Why these integrals have different results ?: $A=\int_{-5}^0 \frac{1}{\left(x^2+2^2\right)^{3/2}} \,dx$ $\{-x,0\}$ and $B=\int_{-5}^0 \frac{-x}{\left(x^2+2^2\right)^{3/2}} \, dx$. Vector $\overset{\to }{u}=\{-x,0\}=-x\overset{\to }{i}+\overset{\to }{0j}$ . In B, I introduced the component ${-x}$ of $\overset{\to }{u}$ into de Integral to then multiply by $\overset{\to }{i}$ , Is it mathematicaly right? or, How I must solve A?
Evaluating in Mathematica these results are: $A=\left\{-\frac{5 x}{4 \sqrt{29}},0\right\}$ and $B=(\frac{1}{2}-\frac{1}{\sqrt{29}})$. *(it is $B=(\frac{1}{2}-\frac{1}{\sqrt{29}})\overset{\to }{i}$)

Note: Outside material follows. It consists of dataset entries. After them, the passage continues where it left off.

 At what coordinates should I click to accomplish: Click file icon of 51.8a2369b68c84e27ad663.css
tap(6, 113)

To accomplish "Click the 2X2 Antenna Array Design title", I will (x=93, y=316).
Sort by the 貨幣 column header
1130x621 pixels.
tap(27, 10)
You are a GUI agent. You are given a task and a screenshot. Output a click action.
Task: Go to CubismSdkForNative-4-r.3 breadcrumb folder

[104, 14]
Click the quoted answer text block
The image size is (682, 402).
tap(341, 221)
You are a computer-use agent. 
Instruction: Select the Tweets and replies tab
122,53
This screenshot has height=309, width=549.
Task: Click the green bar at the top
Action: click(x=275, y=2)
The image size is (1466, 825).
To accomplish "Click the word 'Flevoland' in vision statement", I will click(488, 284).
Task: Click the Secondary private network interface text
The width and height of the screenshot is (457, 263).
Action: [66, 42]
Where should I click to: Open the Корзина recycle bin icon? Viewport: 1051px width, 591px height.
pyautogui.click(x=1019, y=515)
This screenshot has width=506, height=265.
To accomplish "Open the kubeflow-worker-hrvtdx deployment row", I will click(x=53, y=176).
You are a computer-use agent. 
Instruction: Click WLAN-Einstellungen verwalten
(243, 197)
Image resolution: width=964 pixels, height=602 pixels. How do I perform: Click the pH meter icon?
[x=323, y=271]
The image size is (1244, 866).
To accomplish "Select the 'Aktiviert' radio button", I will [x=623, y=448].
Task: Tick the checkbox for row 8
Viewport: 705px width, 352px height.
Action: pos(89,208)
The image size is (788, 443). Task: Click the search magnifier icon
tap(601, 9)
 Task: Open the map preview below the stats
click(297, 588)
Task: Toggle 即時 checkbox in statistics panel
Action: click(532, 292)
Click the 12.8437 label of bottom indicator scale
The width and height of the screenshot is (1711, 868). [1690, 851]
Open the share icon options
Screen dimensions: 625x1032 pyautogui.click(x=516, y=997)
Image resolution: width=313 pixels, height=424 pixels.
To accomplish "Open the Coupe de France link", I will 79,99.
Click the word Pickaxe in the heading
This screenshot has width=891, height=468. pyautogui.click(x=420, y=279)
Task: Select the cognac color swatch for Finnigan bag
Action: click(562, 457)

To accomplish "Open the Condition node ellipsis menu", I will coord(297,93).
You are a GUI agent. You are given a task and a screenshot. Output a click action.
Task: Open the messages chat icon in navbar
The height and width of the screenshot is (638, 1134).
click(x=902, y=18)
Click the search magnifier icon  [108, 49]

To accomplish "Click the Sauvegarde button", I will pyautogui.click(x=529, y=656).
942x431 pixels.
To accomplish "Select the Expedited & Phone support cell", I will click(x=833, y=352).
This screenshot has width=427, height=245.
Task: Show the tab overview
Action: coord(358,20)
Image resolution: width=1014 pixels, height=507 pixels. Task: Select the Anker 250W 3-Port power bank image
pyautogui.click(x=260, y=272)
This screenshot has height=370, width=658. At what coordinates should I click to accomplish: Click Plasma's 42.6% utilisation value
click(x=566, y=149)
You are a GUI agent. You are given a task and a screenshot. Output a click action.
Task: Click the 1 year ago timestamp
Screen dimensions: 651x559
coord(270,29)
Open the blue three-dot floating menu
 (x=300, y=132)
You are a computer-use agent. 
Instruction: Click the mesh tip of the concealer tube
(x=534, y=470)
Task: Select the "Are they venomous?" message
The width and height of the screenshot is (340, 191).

EDIT: in this example, it shows they are solving as I solved B: image
You can’t take the $x$ inside the integral when multiplying by a vector, as the integral is a scalar and must be evaluated independently. So $A\ne B$. Consider $A$ as an indefinite integral first. Substitute $x=2\tan y \implies dx = 2\sec^2 y dy $ in $A$ to get $$\int \frac{2\sec^2y}{8\sec^3 y} dy = \frac 14 \int \cos y dy = \frac 14\sin y + c = \frac{x/2}{4\sqrt{1+(x/2)^2}} + c = f(x)$$
Then, just evaluate $f(x)\big|_{-5}^0=A$ and then your answer would be $\big(- Ax,0\big ).$